Freehand Cyanotypes – flanking the traditional style

 

Exploring and expressing the emotional impact of last year,
through the medium of collaborative images

Next comes a more deliberate, thoughtful, considered phase, with digitisation and the opportunity to make collaborative images through the medium of digital-blending in Photoshop.

For some I limited myself to the pool of new works i.e. to the range of traditional and freehand cyanotype prints (as above).

Whilst others blended cyanotypes with images from my back-catalogue – from a time ‘before the fractures’– and I imagined them as a collaboration between my now-self and my past-selves (as below).

Blending ‘new’, freehand cyanotypes with an ‘old’ digital image,
producing an emotionally expressive abstract

In terms of my wellbeing and mental health this led to three amazing, highly beneficial, initiatives.

Some groups of images resulted in opportunities to explore (and then express) the emotional impact of the last year, as the two images above.

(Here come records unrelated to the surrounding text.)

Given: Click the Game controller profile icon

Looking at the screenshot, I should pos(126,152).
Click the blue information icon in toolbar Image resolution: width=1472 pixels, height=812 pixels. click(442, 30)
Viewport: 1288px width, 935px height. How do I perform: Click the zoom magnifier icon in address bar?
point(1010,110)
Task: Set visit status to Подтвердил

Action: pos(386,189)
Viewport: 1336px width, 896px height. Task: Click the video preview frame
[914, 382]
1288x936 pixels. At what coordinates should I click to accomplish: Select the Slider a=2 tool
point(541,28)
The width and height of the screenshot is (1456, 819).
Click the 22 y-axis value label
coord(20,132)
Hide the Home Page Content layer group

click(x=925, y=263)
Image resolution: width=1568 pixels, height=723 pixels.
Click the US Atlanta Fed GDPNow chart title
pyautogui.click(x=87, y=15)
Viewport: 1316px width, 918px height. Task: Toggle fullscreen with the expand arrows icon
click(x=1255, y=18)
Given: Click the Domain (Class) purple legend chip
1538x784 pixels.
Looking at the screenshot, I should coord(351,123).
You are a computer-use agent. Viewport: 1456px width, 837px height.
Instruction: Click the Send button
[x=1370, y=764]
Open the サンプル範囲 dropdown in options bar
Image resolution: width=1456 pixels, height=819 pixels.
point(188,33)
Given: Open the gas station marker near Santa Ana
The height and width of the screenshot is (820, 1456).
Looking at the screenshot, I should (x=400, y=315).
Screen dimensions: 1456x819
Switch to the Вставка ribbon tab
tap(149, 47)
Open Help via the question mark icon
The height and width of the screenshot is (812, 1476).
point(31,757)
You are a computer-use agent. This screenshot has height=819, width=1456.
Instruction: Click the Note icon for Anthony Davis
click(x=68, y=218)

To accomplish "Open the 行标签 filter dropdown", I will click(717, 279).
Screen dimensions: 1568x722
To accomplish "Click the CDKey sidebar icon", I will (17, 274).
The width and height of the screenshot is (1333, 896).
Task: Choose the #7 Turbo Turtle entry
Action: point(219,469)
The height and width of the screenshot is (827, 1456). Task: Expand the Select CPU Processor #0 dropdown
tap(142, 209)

Others to represent (and study) the connection – strictly the disconnection – between my life-before-fractures and my life-afterwards (as the triptych below, called ‘Windows on the Past’).

And others to create visual metaphors for the way that I (and my life) feel broken, since the fractures (also below, called 'Self-Repair?').

And, in many cases, something mysteriously restorative developed – a growing belief that it’s within my power, my orbit, to effect a level of self-repair.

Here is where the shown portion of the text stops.